Gift cards are definitely better than they used to be. New regulations have eliminated some fees, so you can't be charged if you don't use the card within the first year. And cards can't expire for five years.
But even with new protections, there are still drawbacks. The new rules only apply to merchant and bank-issued cards. So if you have a reloadable card or any card not marketed as a gift card, you'll want to pay close attention to those terms.
Bank-issued cards are convenient because you can use them almost anywhere, but they come with fees. The Visa Gift Card from U.S. Bank costs $3.95 if you get it from a branch or $6.95 if you buy it online. And after 12 months you're charged a $2.50 inactivity fee if you don't use it.
Even charity gift cards come with fees. Consumer Reports found one that charged a $4.95 transaction fee, and it charged 3 percent to transfer the funds.

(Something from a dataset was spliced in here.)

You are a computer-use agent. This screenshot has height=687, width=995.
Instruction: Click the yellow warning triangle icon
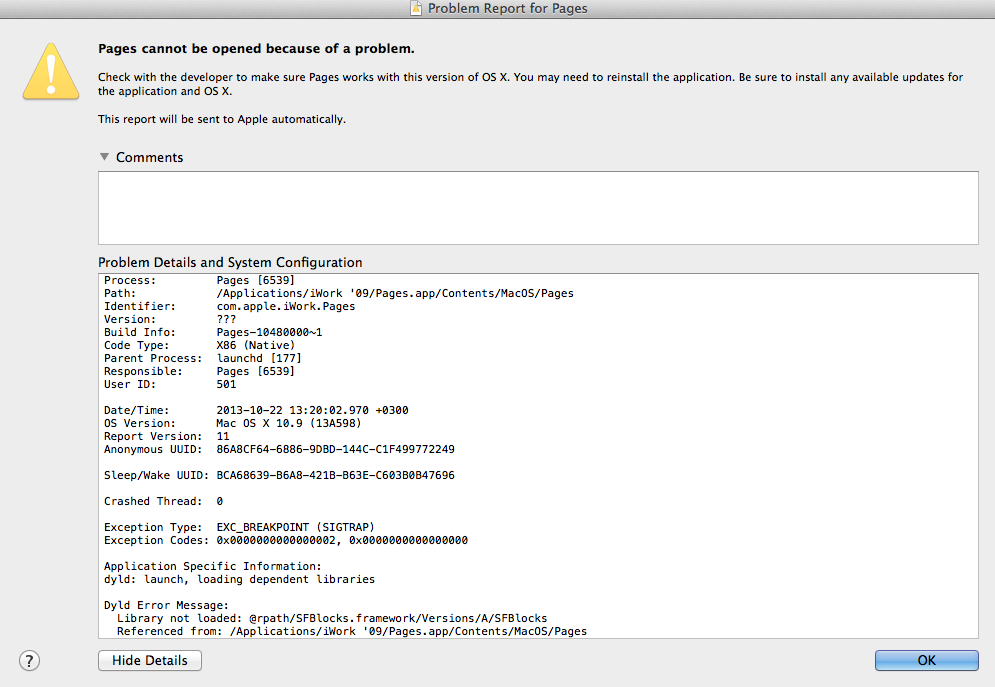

But if a gift card is still the way you want to go, retail store cards usually have little or no fees. You just want to make sure the person you are buying for likes to shop in the store.
Consumer Reports says when you give a card, add a copy of the terms and policies and the receipt, which is often needed if the card is lost or stolen.
But better yet, why not give cash or a check? That way people can shop wherever they want, whenever they want, no strings attached.
If you receive a gift card, Consumer Reports advises you to check out the terms. Check whether you have to register it in case it's lost or stolen. And Consumer Reports says put it right in your wallet instead of a desk drawer, so it's handy. And last but not least, spend it as soon as possible, especially these days. You don't want to be holding a gift card for a company that goes out of business.